• Problem details
Pictures must be kept out of the copy. Every entry is to be duplicated exactly.

• Input data
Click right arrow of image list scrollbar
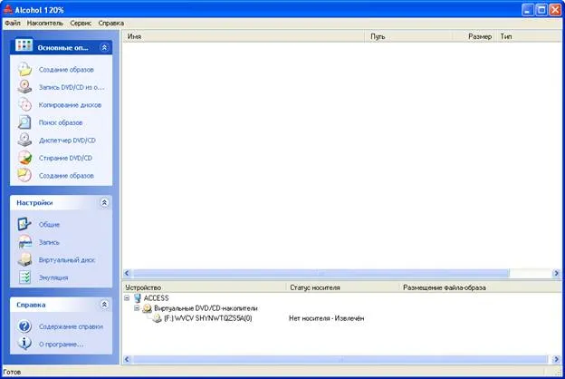Viewport: 565px width, 379px height. [556, 273]
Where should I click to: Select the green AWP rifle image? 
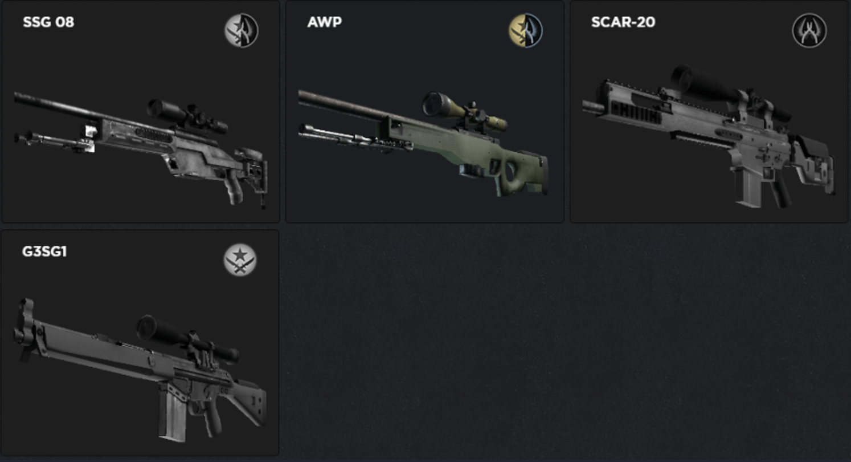[423, 143]
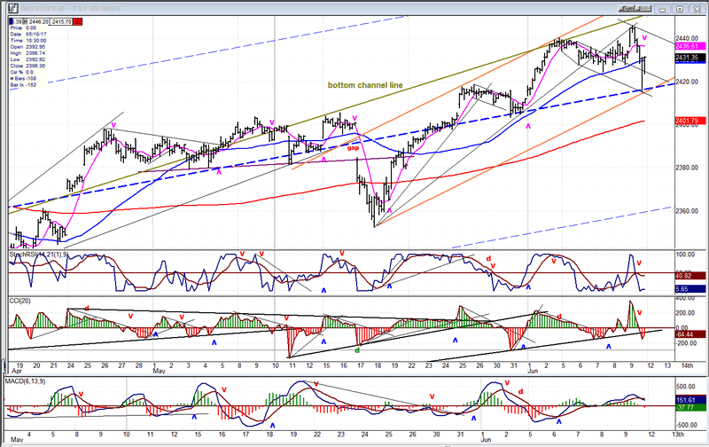Select the CCI(20) indicator label

(x=22, y=302)
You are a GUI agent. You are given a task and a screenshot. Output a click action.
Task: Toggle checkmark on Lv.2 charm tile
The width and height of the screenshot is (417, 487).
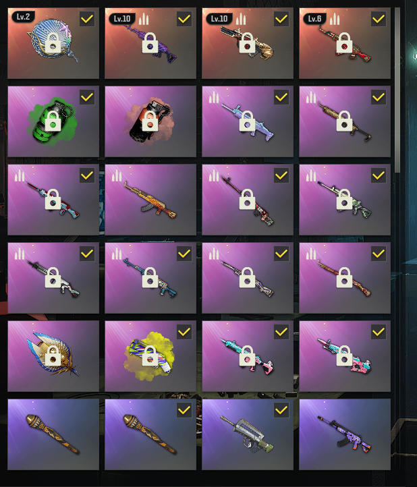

• Response to this exercise
Click right arrow of image list scrollbar
Viewport: 565px width, 379px height. [556, 273]
Where should I click to: Select the green AWP rifle image? 
[423, 143]
Select the CCI(20) indicator label

(x=22, y=302)
You are a GUI agent. You are given a task and a screenshot. Output a click action.
Task: Toggle checkmark on Lv.2 charm tile
The width and height of the screenshot is (417, 487).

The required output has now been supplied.